* **Sua tarefa**:
Transcreva, sem alterações, o trecho do texto sobre a desocupação da Fazenda Iguatemi que começa nas palavras "No dia 26 de" e termina logo após "de acordo [3].".

* **Trecho da fonte**:
A Desocupação da Fazenda Iguatemi e a Mídia Jornalistica

[Vinicius Siqueira]

No dia 26 de março a Polícia Militar estava pronta para realizar mais uma de suas brutais desocupações. Neste caso, o local seria a Fazenda Iguatemi, na Zona Leste de São Paulo – um lugar onde cerca de 750 família sem-teto conseguiram fixar um lar. Um terreno de 130 mil metros quadrado que era abandonado pelo dono: o local era o famoso terreno baldio de bairro (no seu deve ter um), só que dez vezes maior.

Então algo acontece e impede a desocupação (o que não significa que impediu a violência da PM, mas isso é para outro texto). Vamos ver o que aconteceu?

De acordo com a Folha: Alckmin e Haddad intervém para suspender desocupação após conflito na Zona Leste [1].

De acordo com o Estadão: Governo de SP pede suspensão da reintegração de posse no Jd. Iguatemi [2].

De acordo com o Agora São Paulo: Justiça suspende desocupação em favela depois de acordo [3].

De acordo com o Rede Brasil Atual: Haddad intervém para impedir desocupação de área com 750 famílias [4]

De acordo com o SpressoSp, da Revista Fórum: Haddad declara terreno no Jd.Iguatemi como área de interesse social e barra reintegração de posse [5]

Não preciso dizer que o Jornal Nacional se firmou na mesma posição da Folha, dando maior autoridade de decisão para Alckmin; O Band News focou na Justiça – esse termo neutralizador – e o Jornal do SBT também focou na Justiça, mas deu o poder de decisão para a prefeitura de SP.

Um mesmo fato, quando transformado em notícia, se traveste de inúmeras formas. Com isso eu já acho que fica impossível em falar de jornalismo imparcial. Entretanto, o que me parece mais interessante é a localização das principais responsáveis pela informação noticiada. A Folha, o Estadão, o Agora São Paulo, a Globo e a Band News, nenhum deles colocou o personagem do prefeito Haddad como um agente decisório. Era como se ele não fosse ninguém, como se a desocupação tivesse parado por ordem do Alckmin ou de Deus.

Este corte da informações que podem ser repassadas acontece a priori, tem a ver com a própria linha editorial do meio de comunicação. Este corte faz parte daquilo que há de mais fundamental no jornal ou na revista em questão. Até mesmo a maneira de utilizar a linguagem – a diferença do contexto onde se coloca “reintegração de propriedade” e “desocupação” – faz parte de uma forma de localizar a notícia dentro das tendências do próprio jornal/revista. Pode-se ser agressivo, pode-se lamentar, pode-se aumentar a moral de um, diminuir a de outro… E assim a coisa anda.

O fato é que, só tendo as notícias como base, não dá pra ter ideia se este ato foi de Haddad ou de Alckmin, entretanto, não creio que faça tanta importância para este texto. O importante é que é possível ver a posição das revistas/jornais em qualquer tipo de notícia e que nenhuma notícia é neutra. Nenhuma.

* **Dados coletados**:
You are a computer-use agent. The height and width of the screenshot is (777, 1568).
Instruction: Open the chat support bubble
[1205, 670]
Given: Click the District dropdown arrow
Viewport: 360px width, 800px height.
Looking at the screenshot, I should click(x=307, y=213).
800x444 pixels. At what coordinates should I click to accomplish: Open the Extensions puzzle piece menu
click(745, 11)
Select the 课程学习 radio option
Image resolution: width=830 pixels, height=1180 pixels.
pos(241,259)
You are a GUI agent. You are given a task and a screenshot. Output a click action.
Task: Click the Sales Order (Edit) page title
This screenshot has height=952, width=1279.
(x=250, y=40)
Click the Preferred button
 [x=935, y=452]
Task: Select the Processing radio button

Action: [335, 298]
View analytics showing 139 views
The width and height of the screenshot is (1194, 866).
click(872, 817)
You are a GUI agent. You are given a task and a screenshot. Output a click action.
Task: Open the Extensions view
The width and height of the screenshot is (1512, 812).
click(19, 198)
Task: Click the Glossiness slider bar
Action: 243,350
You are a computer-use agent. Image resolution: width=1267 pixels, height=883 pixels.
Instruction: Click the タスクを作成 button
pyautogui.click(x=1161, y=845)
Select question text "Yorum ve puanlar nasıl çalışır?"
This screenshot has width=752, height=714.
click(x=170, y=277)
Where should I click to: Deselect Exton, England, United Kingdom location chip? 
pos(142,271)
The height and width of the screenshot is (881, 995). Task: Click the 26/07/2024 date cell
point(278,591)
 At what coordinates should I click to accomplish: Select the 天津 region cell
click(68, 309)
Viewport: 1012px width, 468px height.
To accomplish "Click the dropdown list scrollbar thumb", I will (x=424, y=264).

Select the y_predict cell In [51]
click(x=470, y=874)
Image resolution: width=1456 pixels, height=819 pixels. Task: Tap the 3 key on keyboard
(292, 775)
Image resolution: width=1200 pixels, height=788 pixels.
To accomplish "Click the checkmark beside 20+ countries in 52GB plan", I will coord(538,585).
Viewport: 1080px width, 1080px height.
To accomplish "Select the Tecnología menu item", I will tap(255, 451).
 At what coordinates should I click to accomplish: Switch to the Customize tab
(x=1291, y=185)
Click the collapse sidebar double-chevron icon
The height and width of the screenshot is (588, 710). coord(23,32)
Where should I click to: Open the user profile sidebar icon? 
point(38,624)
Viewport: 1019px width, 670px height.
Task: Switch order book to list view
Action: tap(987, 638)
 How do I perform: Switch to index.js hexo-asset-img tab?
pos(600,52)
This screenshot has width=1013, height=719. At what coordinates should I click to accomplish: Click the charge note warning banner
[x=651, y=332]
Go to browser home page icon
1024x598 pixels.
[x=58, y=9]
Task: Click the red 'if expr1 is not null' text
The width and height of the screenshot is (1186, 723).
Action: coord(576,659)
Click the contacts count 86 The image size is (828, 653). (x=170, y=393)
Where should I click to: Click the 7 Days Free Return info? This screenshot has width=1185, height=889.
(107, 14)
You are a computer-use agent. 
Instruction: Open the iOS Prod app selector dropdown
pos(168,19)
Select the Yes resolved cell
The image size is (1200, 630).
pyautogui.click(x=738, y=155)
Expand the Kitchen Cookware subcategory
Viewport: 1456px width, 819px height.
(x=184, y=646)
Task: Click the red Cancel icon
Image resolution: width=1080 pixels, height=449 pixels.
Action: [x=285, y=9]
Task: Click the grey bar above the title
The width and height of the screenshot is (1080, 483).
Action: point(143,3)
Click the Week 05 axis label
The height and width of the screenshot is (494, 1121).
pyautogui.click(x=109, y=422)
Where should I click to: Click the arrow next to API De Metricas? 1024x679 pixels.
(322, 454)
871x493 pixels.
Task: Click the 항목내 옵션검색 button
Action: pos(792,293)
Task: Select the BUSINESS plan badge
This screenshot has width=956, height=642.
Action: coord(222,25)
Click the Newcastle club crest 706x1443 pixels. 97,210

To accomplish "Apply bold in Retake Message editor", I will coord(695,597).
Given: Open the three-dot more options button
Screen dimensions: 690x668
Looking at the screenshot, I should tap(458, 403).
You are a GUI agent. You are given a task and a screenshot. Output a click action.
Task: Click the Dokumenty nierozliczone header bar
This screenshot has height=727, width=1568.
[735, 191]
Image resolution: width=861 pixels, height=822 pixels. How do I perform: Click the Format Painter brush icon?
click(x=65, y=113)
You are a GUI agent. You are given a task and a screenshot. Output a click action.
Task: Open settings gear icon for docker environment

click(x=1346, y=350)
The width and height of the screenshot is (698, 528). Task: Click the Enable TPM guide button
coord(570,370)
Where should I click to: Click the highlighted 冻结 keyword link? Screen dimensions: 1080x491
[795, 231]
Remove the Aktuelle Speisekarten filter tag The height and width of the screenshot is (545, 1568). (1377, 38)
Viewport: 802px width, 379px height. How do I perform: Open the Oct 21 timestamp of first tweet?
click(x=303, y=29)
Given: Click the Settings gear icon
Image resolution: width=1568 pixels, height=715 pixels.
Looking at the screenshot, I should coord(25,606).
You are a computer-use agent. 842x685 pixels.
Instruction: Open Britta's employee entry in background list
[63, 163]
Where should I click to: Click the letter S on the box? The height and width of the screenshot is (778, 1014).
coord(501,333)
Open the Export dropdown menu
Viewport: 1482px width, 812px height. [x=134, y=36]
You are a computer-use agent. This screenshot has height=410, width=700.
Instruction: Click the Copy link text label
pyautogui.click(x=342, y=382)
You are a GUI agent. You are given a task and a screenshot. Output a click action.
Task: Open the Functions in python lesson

* **Resposta ao problema**:
No dia 26 de março a Polícia Militar estava pronta para realizar mais uma de suas brutais desocupações. Neste caso, o local seria a Fazenda Iguatemi, na Zona Leste de São Paulo – um lugar onde cerca de 750 família sem-teto conseguiram fixar um lar. Um terreno de 130 mil metros quadrado que era abandonado pelo dono: o local era o famoso terreno baldio de bairro (no seu deve ter um), só que dez vezes maior.

Então algo acontece e impede a desocupação (o que não significa que impediu a violência da PM, mas isso é para outro texto). Vamos ver o que aconteceu?

De acordo com a Folha: Alckmin e Haddad intervém para suspender desocupação após conflito na Zona Leste [1].

De acordo com o Estadão: Governo de SP pede suspensão da reintegração de posse no Jd. Iguatemi [2].

De acordo com o Agora São Paulo: Justiça suspende desocupação em favela depois de acordo [3].